Hypothetically, targeting any PDE subtype, e.g., PDE4, expressed in the first excitatory neuron’s projections to the inhibitory interneuron as well as PDEs expressed in the inhibitory interneuron itself could enhance output of both neurons when activated by S1. Consequently, the S2-induced amplitude will be further reduced. Note, however, that PDEs expressed in the first excitatory neuron’s projections directly to the pyramidal neuron must not be enhanced since this would increase the response to S1 and therefore positively affect general auditory information processing. Roflumilast enhances sensory gating without exhibiting an effect on S1. Therefore, the effect of roflumilast is more likely to occur in the inhibitory interneurons themselves. PDE4 is indeed relatively highly expressed in brain areas associated with sensory gating (Lakics et al. 2010).

Additionally, PDE4 inhibitors may function like D2 receptor antagonists although it needs to be determined whether this is directly beneficial for sensory gating (Heckman et al. 2017). Taken together, future studies will have to provide more insight into the mechanism by which PDE4 inhibition enhances sensory gating in healthy and pharmacologically impaired volunteers, and eventually patients. Of note, when comparing results, several translational considerations should be taken into account.
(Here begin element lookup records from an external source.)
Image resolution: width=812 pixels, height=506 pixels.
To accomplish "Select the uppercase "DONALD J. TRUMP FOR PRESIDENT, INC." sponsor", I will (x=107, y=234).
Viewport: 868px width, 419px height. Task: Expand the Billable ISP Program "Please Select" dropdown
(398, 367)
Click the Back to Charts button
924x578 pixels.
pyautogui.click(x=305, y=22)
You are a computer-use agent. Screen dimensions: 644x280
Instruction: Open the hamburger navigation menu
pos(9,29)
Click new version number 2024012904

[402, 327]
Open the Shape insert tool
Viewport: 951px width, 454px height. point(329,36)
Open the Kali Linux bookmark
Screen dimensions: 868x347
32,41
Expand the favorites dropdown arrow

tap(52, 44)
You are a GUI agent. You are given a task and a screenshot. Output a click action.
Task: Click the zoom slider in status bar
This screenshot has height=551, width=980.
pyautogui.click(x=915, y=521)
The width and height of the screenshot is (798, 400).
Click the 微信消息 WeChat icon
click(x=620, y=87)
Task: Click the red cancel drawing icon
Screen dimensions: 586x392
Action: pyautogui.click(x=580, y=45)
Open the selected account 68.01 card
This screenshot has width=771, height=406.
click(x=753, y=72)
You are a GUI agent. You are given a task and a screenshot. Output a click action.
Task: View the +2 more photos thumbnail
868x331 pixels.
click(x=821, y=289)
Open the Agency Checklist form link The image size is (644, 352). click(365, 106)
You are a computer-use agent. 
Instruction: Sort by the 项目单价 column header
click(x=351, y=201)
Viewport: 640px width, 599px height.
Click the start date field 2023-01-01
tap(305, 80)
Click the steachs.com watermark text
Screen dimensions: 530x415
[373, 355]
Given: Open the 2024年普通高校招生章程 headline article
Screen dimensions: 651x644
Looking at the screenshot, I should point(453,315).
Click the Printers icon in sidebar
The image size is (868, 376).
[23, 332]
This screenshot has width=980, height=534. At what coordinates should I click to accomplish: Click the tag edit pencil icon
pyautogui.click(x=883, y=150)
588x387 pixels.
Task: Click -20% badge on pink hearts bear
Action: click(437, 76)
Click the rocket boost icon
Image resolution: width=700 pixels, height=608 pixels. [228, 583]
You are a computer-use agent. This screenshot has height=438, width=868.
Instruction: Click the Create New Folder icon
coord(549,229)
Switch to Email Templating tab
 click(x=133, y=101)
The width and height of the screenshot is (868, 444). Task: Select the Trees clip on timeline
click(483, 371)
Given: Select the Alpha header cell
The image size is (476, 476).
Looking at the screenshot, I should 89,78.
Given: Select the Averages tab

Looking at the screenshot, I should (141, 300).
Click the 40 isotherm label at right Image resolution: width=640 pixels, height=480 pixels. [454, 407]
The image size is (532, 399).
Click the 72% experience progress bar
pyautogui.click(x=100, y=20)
For example, the site of measurement (intra-cranial in rodents vs scalp in humans), mental state (anesthetized in rodents vs awake in rodents or humans), treatment duration (acute vs chronic), and route of drug administration (mostly intraperitoneal/subcutaneous in rodents vs mostly oral in humans), but also differences in PDE4 expression and pharmacokinetic properties of the drug.

To our knowledge, this is the first study that showed enhanced sensory gating after PDE4 treatment in healthy human subjects. This may indicate that PDE4 inhibition may be relevant for this specific pre-attentive process. Of note, there is also a wealth of data that PDE4 inhibitors also improve memory functions in various animal models (e.g., Jabaris et al. 2015; Vanmierlo et al. 2016). Taken together, this may suggest that PDE4 inhibition may have widespread effects in the brain leading to improvement of different cognitive processes. On basis of the current data, we conclude that a low dose of roflumilast might be considered as a potential treatment for disorders that are characterized by impaired sensory gating.